## [REQUIRED WORK]
Render every line of the listing below as a numbered list, leaving out the blank lines.

** Start of DATA SUPPLIED **

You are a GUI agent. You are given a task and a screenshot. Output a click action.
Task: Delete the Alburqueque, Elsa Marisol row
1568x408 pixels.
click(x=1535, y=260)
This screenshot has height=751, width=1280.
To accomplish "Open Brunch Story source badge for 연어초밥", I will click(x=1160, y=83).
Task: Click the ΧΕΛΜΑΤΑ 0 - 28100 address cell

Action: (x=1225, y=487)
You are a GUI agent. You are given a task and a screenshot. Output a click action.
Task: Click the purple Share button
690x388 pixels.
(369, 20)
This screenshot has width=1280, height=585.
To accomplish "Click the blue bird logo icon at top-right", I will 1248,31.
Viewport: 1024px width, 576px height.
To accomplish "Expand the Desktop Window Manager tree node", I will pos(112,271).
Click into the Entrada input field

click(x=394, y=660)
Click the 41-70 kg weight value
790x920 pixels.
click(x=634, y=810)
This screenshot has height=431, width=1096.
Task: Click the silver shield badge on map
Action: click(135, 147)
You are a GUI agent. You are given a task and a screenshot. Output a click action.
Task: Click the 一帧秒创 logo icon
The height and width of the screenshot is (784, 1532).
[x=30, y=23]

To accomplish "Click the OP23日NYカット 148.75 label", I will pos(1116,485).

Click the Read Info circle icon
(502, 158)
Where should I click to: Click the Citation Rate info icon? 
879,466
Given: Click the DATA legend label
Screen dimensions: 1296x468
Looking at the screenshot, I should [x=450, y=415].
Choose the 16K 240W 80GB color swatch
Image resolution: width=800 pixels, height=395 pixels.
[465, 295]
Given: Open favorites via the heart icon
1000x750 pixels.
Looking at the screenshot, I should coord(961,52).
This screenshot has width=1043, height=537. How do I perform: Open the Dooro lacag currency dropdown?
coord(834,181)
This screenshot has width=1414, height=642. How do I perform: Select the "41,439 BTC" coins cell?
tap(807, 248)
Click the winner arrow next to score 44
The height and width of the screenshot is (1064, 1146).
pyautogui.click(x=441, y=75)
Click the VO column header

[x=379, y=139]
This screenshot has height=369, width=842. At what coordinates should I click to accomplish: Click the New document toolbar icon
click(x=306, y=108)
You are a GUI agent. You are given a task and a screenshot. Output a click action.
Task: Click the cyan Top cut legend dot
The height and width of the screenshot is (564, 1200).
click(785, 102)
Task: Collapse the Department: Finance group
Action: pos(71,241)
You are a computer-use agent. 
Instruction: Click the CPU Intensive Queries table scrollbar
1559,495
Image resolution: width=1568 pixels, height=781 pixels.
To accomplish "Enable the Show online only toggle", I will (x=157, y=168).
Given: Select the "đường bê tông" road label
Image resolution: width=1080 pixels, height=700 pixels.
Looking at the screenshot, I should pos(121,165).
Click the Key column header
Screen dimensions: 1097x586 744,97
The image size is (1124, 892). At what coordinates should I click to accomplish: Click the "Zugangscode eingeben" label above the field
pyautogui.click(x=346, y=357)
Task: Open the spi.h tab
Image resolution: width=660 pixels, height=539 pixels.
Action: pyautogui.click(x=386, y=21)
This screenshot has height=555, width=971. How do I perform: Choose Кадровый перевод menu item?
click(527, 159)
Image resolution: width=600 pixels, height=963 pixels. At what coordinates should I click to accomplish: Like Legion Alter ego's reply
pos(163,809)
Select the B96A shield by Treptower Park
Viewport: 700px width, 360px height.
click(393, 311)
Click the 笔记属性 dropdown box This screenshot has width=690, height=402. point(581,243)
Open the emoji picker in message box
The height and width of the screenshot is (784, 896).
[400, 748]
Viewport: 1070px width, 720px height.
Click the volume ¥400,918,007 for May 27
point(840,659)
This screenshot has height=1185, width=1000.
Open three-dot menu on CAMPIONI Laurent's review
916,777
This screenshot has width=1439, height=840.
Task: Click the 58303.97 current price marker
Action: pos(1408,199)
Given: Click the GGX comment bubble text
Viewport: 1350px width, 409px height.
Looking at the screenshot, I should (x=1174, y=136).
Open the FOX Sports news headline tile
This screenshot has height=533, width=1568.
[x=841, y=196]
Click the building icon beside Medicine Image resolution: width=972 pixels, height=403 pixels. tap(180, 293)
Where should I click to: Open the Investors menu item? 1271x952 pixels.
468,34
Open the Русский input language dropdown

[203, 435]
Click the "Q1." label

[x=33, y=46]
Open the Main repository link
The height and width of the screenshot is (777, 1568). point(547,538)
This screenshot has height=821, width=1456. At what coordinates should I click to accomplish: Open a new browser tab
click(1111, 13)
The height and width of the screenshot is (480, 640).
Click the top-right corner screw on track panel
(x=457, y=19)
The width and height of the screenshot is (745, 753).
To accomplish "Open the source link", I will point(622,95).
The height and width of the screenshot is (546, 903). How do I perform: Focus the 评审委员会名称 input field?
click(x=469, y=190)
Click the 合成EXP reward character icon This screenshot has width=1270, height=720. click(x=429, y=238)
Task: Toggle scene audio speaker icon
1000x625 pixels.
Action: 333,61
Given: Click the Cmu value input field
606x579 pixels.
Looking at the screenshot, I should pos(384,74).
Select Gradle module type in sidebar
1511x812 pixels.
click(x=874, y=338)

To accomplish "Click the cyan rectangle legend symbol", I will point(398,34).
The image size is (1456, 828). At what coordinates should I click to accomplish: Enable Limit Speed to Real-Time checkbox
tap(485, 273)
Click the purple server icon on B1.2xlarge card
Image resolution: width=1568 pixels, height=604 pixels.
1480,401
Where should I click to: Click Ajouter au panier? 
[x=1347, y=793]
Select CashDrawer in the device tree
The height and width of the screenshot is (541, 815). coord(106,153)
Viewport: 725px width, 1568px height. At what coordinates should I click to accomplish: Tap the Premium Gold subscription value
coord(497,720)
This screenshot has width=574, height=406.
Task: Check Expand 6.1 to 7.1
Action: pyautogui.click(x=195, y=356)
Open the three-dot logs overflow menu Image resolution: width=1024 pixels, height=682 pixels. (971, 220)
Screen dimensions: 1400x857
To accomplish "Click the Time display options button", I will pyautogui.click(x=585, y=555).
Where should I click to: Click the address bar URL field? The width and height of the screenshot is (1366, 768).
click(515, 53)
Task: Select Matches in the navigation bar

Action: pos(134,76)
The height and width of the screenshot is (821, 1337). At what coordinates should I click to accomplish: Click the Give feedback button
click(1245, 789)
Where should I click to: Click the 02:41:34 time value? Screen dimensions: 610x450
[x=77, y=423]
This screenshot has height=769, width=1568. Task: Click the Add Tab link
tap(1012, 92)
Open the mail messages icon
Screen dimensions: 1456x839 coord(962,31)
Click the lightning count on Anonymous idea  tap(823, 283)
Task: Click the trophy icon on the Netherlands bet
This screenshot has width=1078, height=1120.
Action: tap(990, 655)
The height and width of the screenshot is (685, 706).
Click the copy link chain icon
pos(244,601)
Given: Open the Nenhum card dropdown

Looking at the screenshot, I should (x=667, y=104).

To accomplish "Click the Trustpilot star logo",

** End of DATA SUPPLIED **

## [TASK RESULT]
1. You are a GUI agent. You are given a task and a screenshot. Output a click action.
2. Task: Delete the Alburqueque, Elsa Marisol row
3. 1568x408 pixels.
4. click(x=1535, y=260)
5. This screenshot has height=751, width=1280.
6. To accomplish "Open Brunch Story source badge for 연어초밥", I will click(x=1160, y=83).
7. Task: Click the ΧΕΛΜΑΤΑ 0 - 28100 address cell
8. Action: (x=1225, y=487)
9. You are a GUI agent. You are given a task and a screenshot. Output a click action.
10. Task: Click the purple Share button
11. 690x388 pixels.
12. (369, 20)
13. This screenshot has width=1280, height=585.
14. To accomplish "Click the blue bird logo icon at top-right", I will 1248,31.
15. Viewport: 1024px width, 576px height.
16. To accomplish "Expand the Desktop Window Manager tree node", I will pos(112,271).
17. Click into the Entrada input field
18. click(x=394, y=660)
19. Click the 41-70 kg weight value
20. 790x920 pixels.
21. click(x=634, y=810)
22. This screenshot has height=431, width=1096.
23. Task: Click the silver shield badge on map
24. Action: click(135, 147)
25. You are a GUI agent. You are given a task and a screenshot. Output a click action.
26. Task: Click the 一帧秒创 logo icon
27. The height and width of the screenshot is (784, 1532).
28. [x=30, y=23]
29. To accomplish "Click the OP23日NYカット 148.75 label", I will pos(1116,485).
30. Click the Read Info circle icon
31. (502, 158)
32. Where should I click to: Click the Citation Rate info icon? 
33. 879,466
34. Given: Click the DATA legend label
35. Screen dimensions: 1296x468
36. Looking at the screenshot, I should [x=450, y=415].
37. Choose the 16K 240W 80GB color swatch
38. Image resolution: width=800 pixels, height=395 pixels.
39. [465, 295]
40. Given: Open favorites via the heart icon
41. 1000x750 pixels.
42. Looking at the screenshot, I should coord(961,52).
43. This screenshot has width=1043, height=537. How do I perform: Open the Dooro lacag currency dropdown?
44. coord(834,181)
45. This screenshot has width=1414, height=642. How do I perform: Select the "41,439 BTC" coins cell?
46. tap(807, 248)
47. Click the winner arrow next to score 44
48. The height and width of the screenshot is (1064, 1146).
49. pyautogui.click(x=441, y=75)
50. Click the VO column header
51. [x=379, y=139]
52. This screenshot has height=369, width=842. At what coordinates should I click to accomplish: Click the New document toolbar icon
53. click(x=306, y=108)
54. You are a GUI agent. You are given a task and a screenshot. Output a click action.
55. Task: Click the cyan Top cut legend dot
56. The height and width of the screenshot is (564, 1200).
57. click(785, 102)
58. Task: Collapse the Department: Finance group
59. Action: pos(71,241)
60. You are a computer-use agent. 
61. Instruction: Click the CPU Intensive Queries table scrollbar
62. 1559,495
63. Image resolution: width=1568 pixels, height=781 pixels.
64. To accomplish "Enable the Show online only toggle", I will (x=157, y=168).
65. Given: Select the "đường bê tông" road label
66. Image resolution: width=1080 pixels, height=700 pixels.
67. Looking at the screenshot, I should pos(121,165).
68. Click the Key column header
69. Screen dimensions: 1097x586 744,97
70. The image size is (1124, 892). At what coordinates should I click to accomplish: Click the "Zugangscode eingeben" label above the field
71. pyautogui.click(x=346, y=357)
72. Task: Open the spi.h tab
73. Image resolution: width=660 pixels, height=539 pixels.
74. Action: pyautogui.click(x=386, y=21)
75. This screenshot has height=555, width=971. How do I perform: Choose Кадровый перевод menu item?
76. click(527, 159)
77. Image resolution: width=600 pixels, height=963 pixels. At what coordinates should I click to accomplish: Like Legion Alter ego's reply
78. pos(163,809)
79. Select the B96A shield by Treptower Park
80. Viewport: 700px width, 360px height.
81. click(393, 311)
82. Click the 笔记属性 dropdown box This screenshot has width=690, height=402. point(581,243)
83. Open the emoji picker in message box
84. The height and width of the screenshot is (784, 896).
85. [400, 748]
86. Viewport: 1070px width, 720px height.
87. Click the volume ¥400,918,007 for May 27
88. point(840,659)
89. This screenshot has height=1185, width=1000.
90. Open three-dot menu on CAMPIONI Laurent's review
91. 916,777
92. This screenshot has width=1439, height=840.
93. Task: Click the 58303.97 current price marker
94. Action: pos(1408,199)
95. Given: Click the GGX comment bubble text
96. Viewport: 1350px width, 409px height.
97. Looking at the screenshot, I should (x=1174, y=136).
98. Open the FOX Sports news headline tile
99. This screenshot has height=533, width=1568.
100. [x=841, y=196]
101. Click the building icon beside Medicine Image resolution: width=972 pixels, height=403 pixels. tap(180, 293)
102. Where should I click to: Open the Investors menu item? 1271x952 pixels.
103. 468,34
104. Open the Русский input language dropdown
105. [203, 435]
106. Click the "Q1." label
107. [x=33, y=46]
108. Open the Main repository link
109. The height and width of the screenshot is (777, 1568). point(547,538)
110. This screenshot has height=821, width=1456. At what coordinates should I click to accomplish: Open a new browser tab
111. click(1111, 13)
112. The height and width of the screenshot is (480, 640).
113. Click the top-right corner screw on track panel
114. (x=457, y=19)
115. The width and height of the screenshot is (745, 753).
116. To accomplish "Open the source link", I will point(622,95).
117. The height and width of the screenshot is (546, 903). How do I perform: Focus the 评审委员会名称 input field?
118. click(x=469, y=190)
119. Click the 合成EXP reward character icon This screenshot has width=1270, height=720. click(x=429, y=238)
120. Task: Toggle scene audio speaker icon
121. 1000x625 pixels.
122. Action: 333,61
123. Given: Click the Cmu value input field
124. 606x579 pixels.
125. Looking at the screenshot, I should pos(384,74).
126. Select Gradle module type in sidebar
127. 1511x812 pixels.
128. click(x=874, y=338)
129. To accomplish "Click the cyan rectangle legend symbol", I will point(398,34).
130. The image size is (1456, 828). At what coordinates should I click to accomplish: Enable Limit Speed to Real-Time checkbox
131. tap(485, 273)
132. Click the purple server icon on B1.2xlarge card
133. Image resolution: width=1568 pixels, height=604 pixels.
134. 1480,401
135. Where should I click to: Click Ajouter au panier? 
136. [x=1347, y=793]
137. Select CashDrawer in the device tree
138. The height and width of the screenshot is (541, 815). coord(106,153)
139. Viewport: 725px width, 1568px height. At what coordinates should I click to accomplish: Tap the Premium Gold subscription value
140. coord(497,720)
141. This screenshot has width=574, height=406.
142. Task: Check Expand 6.1 to 7.1
143. Action: pyautogui.click(x=195, y=356)
144. Open the three-dot logs overflow menu Image resolution: width=1024 pixels, height=682 pixels. (971, 220)
145. Screen dimensions: 1400x857
146. To accomplish "Click the Time display options button", I will pyautogui.click(x=585, y=555).
147. Where should I click to: Click the address bar URL field? The width and height of the screenshot is (1366, 768).
148. click(515, 53)
149. Task: Select Matches in the navigation bar
150. Action: pos(134,76)
151. The height and width of the screenshot is (821, 1337). At what coordinates should I click to accomplish: Click the Give feedback button
152. click(1245, 789)
153. Where should I click to: Click the 02:41:34 time value? Screen dimensions: 610x450
154. [x=77, y=423]
155. This screenshot has height=769, width=1568. Task: Click the Add Tab link
156. tap(1012, 92)
157. Open the mail messages icon
158. Screen dimensions: 1456x839 coord(962,31)
159. Click the lightning count on Anonymous idea  tap(823, 283)
160. Task: Click the trophy icon on the Netherlands bet
161. This screenshot has width=1078, height=1120.
162. Action: tap(990, 655)
163. The height and width of the screenshot is (685, 706).
164. Click the copy link chain icon
165. pos(244,601)
166. Given: Open the Nenhum card dropdown
167. Looking at the screenshot, I should (x=667, y=104).
168. To accomplish "Click the Trustpilot star logo",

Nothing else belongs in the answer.